[GOAL OF THE EXERCISE] Write out every record in full, keeping each character exactly as it is.

### INFORMATION PROVIDED

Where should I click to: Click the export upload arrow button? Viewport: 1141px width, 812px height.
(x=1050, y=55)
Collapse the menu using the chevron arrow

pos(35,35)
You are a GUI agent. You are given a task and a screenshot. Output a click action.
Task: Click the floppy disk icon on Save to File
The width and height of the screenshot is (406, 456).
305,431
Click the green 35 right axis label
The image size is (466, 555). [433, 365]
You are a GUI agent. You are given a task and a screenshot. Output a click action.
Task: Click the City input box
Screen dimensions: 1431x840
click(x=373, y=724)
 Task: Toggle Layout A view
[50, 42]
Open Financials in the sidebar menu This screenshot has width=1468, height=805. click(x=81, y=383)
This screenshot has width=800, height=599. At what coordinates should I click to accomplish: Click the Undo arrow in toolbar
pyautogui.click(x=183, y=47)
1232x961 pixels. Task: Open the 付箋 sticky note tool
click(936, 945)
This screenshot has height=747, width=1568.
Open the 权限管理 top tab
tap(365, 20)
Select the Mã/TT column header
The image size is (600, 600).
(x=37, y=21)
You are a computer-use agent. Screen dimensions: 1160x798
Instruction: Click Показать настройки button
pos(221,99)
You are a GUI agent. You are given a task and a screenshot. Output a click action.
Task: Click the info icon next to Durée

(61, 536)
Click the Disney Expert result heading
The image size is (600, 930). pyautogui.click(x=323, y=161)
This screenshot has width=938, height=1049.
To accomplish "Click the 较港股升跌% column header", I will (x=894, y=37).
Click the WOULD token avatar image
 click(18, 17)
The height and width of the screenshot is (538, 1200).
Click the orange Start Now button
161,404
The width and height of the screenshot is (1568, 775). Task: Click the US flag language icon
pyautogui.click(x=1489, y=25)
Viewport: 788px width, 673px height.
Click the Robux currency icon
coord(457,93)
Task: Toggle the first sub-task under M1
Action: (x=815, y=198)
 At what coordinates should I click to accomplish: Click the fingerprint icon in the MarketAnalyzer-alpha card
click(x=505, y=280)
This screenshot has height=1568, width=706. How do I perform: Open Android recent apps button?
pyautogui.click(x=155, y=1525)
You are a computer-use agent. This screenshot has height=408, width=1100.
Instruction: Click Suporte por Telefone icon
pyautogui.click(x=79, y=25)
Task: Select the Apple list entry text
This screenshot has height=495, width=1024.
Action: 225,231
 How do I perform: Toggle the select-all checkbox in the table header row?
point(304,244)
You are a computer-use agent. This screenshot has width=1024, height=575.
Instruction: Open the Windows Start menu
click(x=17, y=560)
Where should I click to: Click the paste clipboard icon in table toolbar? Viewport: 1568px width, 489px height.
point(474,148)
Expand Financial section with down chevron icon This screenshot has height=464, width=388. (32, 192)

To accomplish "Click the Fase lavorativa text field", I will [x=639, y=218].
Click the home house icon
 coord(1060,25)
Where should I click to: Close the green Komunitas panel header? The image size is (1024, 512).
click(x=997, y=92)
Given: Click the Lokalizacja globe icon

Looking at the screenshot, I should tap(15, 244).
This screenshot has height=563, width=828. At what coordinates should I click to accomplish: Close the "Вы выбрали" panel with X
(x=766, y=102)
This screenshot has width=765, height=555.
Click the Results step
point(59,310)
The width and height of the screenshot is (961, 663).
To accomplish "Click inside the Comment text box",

######

[TASK ANSWER]
Where should I click to: Click the export upload arrow button? Viewport: 1141px width, 812px height.
(x=1050, y=55)
Collapse the menu using the chevron arrow

pos(35,35)
You are a GUI agent. You are given a task and a screenshot. Output a click action.
Task: Click the floppy disk icon on Save to File
The width and height of the screenshot is (406, 456).
305,431
Click the green 35 right axis label
The image size is (466, 555). [433, 365]
You are a GUI agent. You are given a task and a screenshot. Output a click action.
Task: Click the City input box
Screen dimensions: 1431x840
click(x=373, y=724)
 Task: Toggle Layout A view
[50, 42]
Open Financials in the sidebar menu This screenshot has width=1468, height=805. click(x=81, y=383)
This screenshot has width=800, height=599. At what coordinates should I click to accomplish: Click the Undo arrow in toolbar
pyautogui.click(x=183, y=47)
1232x961 pixels. Task: Open the 付箋 sticky note tool
click(936, 945)
This screenshot has height=747, width=1568.
Open the 权限管理 top tab
tap(365, 20)
Select the Mã/TT column header
The image size is (600, 600).
(x=37, y=21)
You are a computer-use agent. Screen dimensions: 1160x798
Instruction: Click Показать настройки button
pos(221,99)
You are a GUI agent. You are given a task and a screenshot. Output a click action.
Task: Click the info icon next to Durée

(61, 536)
Click the Disney Expert result heading
The image size is (600, 930). pyautogui.click(x=323, y=161)
This screenshot has width=938, height=1049.
To accomplish "Click the 较港股升跌% column header", I will (x=894, y=37).
Click the WOULD token avatar image
 click(18, 17)
The height and width of the screenshot is (538, 1200).
Click the orange Start Now button
161,404
The width and height of the screenshot is (1568, 775). Task: Click the US flag language icon
pyautogui.click(x=1489, y=25)
Viewport: 788px width, 673px height.
Click the Robux currency icon
coord(457,93)
Task: Toggle the first sub-task under M1
Action: (x=815, y=198)
 At what coordinates should I click to accomplish: Click the fingerprint icon in the MarketAnalyzer-alpha card
click(x=505, y=280)
This screenshot has height=1568, width=706. How do I perform: Open Android recent apps button?
pyautogui.click(x=155, y=1525)
You are a computer-use agent. This screenshot has height=408, width=1100.
Instruction: Click Suporte por Telefone icon
pyautogui.click(x=79, y=25)
Task: Select the Apple list entry text
This screenshot has height=495, width=1024.
Action: 225,231
 How do I perform: Toggle the select-all checkbox in the table header row?
point(304,244)
You are a computer-use agent. This screenshot has width=1024, height=575.
Instruction: Open the Windows Start menu
click(x=17, y=560)
Where should I click to: Click the paste clipboard icon in table toolbar? Viewport: 1568px width, 489px height.
point(474,148)
Expand Financial section with down chevron icon This screenshot has height=464, width=388. (32, 192)

To accomplish "Click the Fase lavorativa text field", I will [x=639, y=218].
Click the home house icon
 coord(1060,25)
Where should I click to: Close the green Komunitas panel header? The image size is (1024, 512).
click(x=997, y=92)
Given: Click the Lokalizacja globe icon

Looking at the screenshot, I should tap(15, 244).
This screenshot has height=563, width=828. At what coordinates should I click to accomplish: Close the "Вы выбрали" panel with X
(x=766, y=102)
This screenshot has width=765, height=555.
Click the Results step
point(59,310)
The width and height of the screenshot is (961, 663).
To accomplish "Click inside the Comment text box",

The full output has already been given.